Gendering practices, domestic violence and the law in Pakistan
Dr Daanika Kamal, Lecturer in Law (Royal Holloway, University of London)
Pakistani women are increasingly pursuing legal avenues against acts of domestic violence. Their claims, however, are often dismissed through character allegations that label them as ‘bad’ women in need of control, or ‘mad’ women not to be trusted. This research project explores why the subjectivities of women victims are constructed in particular ways, and how these subjectivities are captured and negotiated in the Pakistani legal system. Drawing on feminist poststructuralist accounts relating to the use of gendering strategies in institutional and disciplinary settings, and based on extensive empirical work including over a hundred case files and judgements, seventy-two interviews, and court observations in three cities of Pakistan, this project shadows the experiences of women victims of domestic violence in both criminal law and family law proceedings. It captures and offers empirical insights in relation to gendered subject formation in discursive spaces; ranging from the use of societal narratives that minimise and silence women’s harms, to the deployment of police mechanisms that assist in maintaining the ‘secrecy’ of familial violence, and the application and enactment of boilerplate lawyerly strategies to present alternative legal ‘truths.’ Amidst regulations of the public versus the private, and understandings of rights versus duties, this research also explores how these practices construct the victim-subject of domestic violence in a way that not only subjectivise her, but also secure her within the field of that subjectification; setting her up to be viewed by the judiciary through the lens of the allegations applied to her.

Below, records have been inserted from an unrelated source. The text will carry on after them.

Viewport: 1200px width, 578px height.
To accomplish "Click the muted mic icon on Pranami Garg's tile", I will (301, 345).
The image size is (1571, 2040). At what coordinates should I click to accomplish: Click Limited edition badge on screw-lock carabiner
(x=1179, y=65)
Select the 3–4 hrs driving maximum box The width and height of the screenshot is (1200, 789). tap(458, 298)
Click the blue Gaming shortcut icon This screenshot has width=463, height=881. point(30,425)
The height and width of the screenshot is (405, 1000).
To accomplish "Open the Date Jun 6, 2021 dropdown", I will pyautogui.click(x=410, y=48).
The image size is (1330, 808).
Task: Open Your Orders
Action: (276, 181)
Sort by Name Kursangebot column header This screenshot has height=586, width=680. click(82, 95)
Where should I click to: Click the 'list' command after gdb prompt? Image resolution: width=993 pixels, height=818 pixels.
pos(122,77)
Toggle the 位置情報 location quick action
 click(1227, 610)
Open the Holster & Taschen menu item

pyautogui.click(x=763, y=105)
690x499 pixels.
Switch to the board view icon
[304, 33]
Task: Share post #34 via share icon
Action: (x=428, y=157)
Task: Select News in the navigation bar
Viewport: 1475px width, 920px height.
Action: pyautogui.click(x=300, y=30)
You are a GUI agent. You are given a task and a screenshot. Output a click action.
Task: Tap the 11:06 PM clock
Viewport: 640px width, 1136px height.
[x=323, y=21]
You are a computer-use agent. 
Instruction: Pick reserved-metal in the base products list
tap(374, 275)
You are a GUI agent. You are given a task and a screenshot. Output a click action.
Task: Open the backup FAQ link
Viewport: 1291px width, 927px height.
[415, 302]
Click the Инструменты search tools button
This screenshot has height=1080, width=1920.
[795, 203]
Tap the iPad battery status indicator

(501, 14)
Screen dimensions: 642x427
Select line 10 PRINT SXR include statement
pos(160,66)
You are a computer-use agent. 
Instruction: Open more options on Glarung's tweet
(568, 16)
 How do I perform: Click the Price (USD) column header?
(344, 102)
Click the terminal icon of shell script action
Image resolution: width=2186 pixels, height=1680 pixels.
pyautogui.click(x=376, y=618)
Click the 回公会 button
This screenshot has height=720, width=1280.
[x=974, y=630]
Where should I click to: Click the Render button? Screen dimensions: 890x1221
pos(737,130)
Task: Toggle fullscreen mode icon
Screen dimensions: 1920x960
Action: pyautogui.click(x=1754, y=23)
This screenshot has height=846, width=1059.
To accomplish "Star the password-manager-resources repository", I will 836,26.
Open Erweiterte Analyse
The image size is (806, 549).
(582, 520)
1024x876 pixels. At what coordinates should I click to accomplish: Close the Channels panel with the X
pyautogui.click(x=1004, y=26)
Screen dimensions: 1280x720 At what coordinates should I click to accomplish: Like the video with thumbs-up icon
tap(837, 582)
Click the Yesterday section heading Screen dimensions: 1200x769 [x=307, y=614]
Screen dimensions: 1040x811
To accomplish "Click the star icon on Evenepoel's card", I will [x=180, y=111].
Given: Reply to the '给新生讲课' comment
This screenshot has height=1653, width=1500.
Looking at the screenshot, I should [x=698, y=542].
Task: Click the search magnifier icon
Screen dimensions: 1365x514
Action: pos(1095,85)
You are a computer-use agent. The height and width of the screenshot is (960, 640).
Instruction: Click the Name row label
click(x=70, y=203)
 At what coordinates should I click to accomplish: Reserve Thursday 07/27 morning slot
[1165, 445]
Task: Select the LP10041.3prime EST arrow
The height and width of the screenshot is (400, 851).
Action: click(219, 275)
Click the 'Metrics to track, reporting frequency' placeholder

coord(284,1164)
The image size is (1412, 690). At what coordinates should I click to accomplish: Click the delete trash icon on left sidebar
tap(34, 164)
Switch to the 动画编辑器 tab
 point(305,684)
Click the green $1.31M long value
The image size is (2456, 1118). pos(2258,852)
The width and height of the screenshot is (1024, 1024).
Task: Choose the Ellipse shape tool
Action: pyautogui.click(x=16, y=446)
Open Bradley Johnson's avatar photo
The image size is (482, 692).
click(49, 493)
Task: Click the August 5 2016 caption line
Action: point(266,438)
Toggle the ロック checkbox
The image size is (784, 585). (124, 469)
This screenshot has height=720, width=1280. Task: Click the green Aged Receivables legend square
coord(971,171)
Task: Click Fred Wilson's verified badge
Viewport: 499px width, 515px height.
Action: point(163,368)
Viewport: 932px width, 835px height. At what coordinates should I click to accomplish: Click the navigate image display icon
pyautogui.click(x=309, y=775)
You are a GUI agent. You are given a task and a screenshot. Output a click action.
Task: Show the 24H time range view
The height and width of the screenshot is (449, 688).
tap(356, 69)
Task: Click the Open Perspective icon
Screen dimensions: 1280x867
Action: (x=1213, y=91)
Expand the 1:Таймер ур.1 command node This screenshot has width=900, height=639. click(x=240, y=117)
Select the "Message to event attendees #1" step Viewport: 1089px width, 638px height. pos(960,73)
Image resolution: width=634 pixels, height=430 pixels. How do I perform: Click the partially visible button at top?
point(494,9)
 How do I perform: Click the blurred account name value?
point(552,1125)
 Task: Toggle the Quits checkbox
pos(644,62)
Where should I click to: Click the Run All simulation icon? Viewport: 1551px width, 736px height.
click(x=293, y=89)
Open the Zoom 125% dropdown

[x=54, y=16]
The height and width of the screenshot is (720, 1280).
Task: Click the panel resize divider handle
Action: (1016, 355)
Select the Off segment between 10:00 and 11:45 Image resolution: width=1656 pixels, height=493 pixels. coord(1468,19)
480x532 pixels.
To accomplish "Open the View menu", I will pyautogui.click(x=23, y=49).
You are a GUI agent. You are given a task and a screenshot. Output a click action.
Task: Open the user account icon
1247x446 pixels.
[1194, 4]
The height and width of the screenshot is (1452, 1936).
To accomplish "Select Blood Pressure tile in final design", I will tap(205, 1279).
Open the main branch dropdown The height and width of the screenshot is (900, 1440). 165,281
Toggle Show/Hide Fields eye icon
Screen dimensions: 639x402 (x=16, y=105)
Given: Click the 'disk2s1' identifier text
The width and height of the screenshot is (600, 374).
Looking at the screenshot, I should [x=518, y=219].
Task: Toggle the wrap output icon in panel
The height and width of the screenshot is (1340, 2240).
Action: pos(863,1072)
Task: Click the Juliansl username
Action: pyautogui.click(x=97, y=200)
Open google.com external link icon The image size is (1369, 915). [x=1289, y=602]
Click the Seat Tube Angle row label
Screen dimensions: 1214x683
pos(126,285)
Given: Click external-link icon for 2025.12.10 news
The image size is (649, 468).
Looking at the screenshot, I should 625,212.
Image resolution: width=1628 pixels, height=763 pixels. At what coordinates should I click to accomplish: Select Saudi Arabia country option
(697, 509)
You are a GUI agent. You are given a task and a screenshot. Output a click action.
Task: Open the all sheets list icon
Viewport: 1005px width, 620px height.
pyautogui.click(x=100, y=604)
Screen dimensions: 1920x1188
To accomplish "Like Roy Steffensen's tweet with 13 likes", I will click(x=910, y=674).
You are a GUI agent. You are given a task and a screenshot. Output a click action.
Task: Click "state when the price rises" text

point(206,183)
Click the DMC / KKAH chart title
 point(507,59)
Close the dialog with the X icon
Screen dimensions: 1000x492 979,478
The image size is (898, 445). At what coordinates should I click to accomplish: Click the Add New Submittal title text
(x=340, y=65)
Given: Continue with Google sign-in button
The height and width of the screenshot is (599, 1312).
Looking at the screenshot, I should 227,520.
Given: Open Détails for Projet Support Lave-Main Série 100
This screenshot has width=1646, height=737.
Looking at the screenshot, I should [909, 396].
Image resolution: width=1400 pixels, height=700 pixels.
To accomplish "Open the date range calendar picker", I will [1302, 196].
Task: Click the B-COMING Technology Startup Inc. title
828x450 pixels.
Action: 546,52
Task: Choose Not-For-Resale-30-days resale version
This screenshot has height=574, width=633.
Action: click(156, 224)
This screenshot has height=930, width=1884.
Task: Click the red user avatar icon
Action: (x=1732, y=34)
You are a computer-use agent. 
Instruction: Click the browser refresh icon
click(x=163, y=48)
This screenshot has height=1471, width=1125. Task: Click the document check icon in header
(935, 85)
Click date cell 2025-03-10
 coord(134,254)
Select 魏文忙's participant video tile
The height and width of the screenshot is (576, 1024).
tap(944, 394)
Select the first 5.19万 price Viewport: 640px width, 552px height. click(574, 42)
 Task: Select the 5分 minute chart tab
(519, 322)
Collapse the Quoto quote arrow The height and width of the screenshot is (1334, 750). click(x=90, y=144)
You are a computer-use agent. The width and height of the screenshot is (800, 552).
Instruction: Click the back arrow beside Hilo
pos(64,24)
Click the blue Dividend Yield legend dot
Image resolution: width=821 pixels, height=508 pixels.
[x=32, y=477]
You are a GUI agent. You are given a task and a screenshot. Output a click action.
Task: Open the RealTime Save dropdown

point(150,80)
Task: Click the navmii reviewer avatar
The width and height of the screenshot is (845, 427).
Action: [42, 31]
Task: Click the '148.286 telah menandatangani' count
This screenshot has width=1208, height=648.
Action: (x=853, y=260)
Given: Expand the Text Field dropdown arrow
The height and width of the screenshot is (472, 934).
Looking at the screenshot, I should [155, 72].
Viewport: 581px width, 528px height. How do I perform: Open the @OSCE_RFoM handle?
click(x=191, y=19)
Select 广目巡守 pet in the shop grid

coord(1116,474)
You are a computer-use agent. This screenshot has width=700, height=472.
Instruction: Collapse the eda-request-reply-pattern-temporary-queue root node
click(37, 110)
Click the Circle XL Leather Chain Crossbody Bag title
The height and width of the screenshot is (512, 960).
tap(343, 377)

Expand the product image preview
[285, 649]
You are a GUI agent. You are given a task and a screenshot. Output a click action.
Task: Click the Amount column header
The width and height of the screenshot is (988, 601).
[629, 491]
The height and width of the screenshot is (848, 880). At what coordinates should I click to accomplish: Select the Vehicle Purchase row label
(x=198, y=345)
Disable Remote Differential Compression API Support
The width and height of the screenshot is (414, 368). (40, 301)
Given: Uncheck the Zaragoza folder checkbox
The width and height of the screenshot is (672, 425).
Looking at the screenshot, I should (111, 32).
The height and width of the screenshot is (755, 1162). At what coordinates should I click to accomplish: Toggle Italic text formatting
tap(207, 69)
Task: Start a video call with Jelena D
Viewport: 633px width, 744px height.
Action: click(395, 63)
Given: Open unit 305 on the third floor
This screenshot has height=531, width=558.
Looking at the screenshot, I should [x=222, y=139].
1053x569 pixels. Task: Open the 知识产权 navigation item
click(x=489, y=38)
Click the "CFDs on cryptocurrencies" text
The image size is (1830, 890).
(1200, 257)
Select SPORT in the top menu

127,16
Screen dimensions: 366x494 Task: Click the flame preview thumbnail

Dr Daanika Kamal is a Lecturer in Law at Royal Holloway, University of London. Her research explores the intersection of gender, law and access to justice, with a particular focus on domestic abuse and violence against women and girls (VAWG) in both criminal and family law contexts. She holds a PhD in law from Queen Mary University of London and has worked across the development, legal and academic sectors as a socio-legal researcher, investigating police practices, litigation strategies and judicial responses relating to gender-based violence. Her monograph, Domestic Violence in Pakistan: The Legal Construction of ‘Bad’ and ‘Mad’ Women is forthcoming with Oxford University Press.